Exercise aim: Your result should be the lines holding the word "accomplish", copied from the entries below.
<<<<
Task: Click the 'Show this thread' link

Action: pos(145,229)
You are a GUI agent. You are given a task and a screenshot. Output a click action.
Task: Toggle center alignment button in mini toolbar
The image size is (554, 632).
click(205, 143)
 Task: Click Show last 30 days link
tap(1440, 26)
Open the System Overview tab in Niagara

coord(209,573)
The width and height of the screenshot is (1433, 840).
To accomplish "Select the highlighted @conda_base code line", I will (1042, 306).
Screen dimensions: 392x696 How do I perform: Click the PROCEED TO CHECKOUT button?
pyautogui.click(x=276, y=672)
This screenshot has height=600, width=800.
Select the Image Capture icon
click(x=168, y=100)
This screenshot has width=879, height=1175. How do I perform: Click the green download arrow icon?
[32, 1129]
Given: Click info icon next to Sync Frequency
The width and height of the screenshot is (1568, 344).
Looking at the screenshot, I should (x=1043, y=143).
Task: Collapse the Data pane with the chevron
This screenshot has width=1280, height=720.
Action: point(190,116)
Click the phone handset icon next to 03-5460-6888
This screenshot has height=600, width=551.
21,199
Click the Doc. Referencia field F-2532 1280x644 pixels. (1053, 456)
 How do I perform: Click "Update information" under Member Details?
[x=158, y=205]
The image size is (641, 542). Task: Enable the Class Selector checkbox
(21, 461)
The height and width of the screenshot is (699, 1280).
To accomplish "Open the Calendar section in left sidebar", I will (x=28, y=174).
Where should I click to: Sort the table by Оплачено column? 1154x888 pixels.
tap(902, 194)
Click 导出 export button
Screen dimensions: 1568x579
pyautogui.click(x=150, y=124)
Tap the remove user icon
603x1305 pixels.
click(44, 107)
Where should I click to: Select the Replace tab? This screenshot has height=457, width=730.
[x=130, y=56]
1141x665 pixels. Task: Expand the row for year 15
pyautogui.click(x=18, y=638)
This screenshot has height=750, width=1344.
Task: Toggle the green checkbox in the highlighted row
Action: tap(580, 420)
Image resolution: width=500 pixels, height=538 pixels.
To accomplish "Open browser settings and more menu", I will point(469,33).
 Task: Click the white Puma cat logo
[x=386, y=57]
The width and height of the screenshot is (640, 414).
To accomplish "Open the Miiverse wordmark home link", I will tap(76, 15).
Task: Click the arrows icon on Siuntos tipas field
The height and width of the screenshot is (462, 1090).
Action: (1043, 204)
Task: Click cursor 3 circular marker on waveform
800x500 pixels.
>>>>
Solution:
To accomplish "Select the highlighted @conda_base code line", I will (1042, 306).
To accomplish "Open the Calendar section in left sidebar", I will (x=28, y=174).
To accomplish "Open browser settings and more menu", I will point(469,33).
To accomplish "Open the Miiverse wordmark home link", I will tap(76, 15).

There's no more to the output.